Vernois commence posément :

— C'est bien Mme Heuland, n’est-ce pas, qui signe ses lettres d’un C souligné d’une barre ?

— Mon Dieu, vous aurait-elle écrit ?

— Quand un de nos camarades tombait, nous étions bien forcés de trier les papiers qui traînaient dans ses poches ou dans sa cantine. Il y a beaucoup de lettres qu’il valait mieux ne pas renvoyer aux familles. Vous savez la manie qu’avait Heuland de ne rien jeter. J’ai dû dépouiller de vraies liasses, car sa dernière permission remontait bien à trois mois. Beaucoup de lettres de sa femme… beaucoup d’autres aussi.

— Écrites… par qui ?

— Par une femme. Pas signées d’ailleurs. D’une écriture couchée, un peu anguleuse.

— Vous avez bien fait d’épargner aux siens cette révélation. Personne ne le croyait capable d’une folie.

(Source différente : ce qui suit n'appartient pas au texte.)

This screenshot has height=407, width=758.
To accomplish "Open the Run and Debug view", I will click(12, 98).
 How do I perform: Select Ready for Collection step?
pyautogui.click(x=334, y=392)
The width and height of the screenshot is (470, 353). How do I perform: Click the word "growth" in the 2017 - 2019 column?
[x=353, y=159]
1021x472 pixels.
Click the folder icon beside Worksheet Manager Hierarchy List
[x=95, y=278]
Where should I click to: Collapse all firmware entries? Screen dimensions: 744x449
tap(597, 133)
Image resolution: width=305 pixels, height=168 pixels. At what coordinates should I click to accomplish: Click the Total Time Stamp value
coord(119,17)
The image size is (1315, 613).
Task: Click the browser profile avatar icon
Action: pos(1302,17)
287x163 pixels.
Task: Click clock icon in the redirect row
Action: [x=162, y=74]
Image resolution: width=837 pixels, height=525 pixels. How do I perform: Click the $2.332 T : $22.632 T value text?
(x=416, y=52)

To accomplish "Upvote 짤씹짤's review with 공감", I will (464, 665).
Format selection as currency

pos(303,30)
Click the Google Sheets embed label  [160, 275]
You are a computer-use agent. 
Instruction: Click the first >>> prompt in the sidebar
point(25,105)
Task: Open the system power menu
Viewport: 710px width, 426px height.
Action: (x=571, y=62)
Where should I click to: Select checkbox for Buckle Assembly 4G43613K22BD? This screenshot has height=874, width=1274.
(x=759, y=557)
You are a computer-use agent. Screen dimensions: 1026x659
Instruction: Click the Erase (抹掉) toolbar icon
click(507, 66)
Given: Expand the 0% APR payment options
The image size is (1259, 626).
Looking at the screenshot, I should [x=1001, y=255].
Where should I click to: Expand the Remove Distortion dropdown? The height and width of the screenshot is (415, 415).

— Vous estimez que rien n’a transpiré ? que ni Mme Heuland ni sa famille n’ont eu le moindre vent de l’aventure ?

Mme Heuland ne me fait pas ses confidences, mais la manière dont elle cultive ses souvenirs prouve qu’elle n’a jamais douté de son bonheur. Quant à ses sœurs, qui l’ont toujours jalousée (elles ne lui pardonnent pas de s’être mariée, alors qu’elles, les aînées, montaient en graine) soyez sûr que le moindre soupçon elles l’auraient exploité contre leur beau-frère.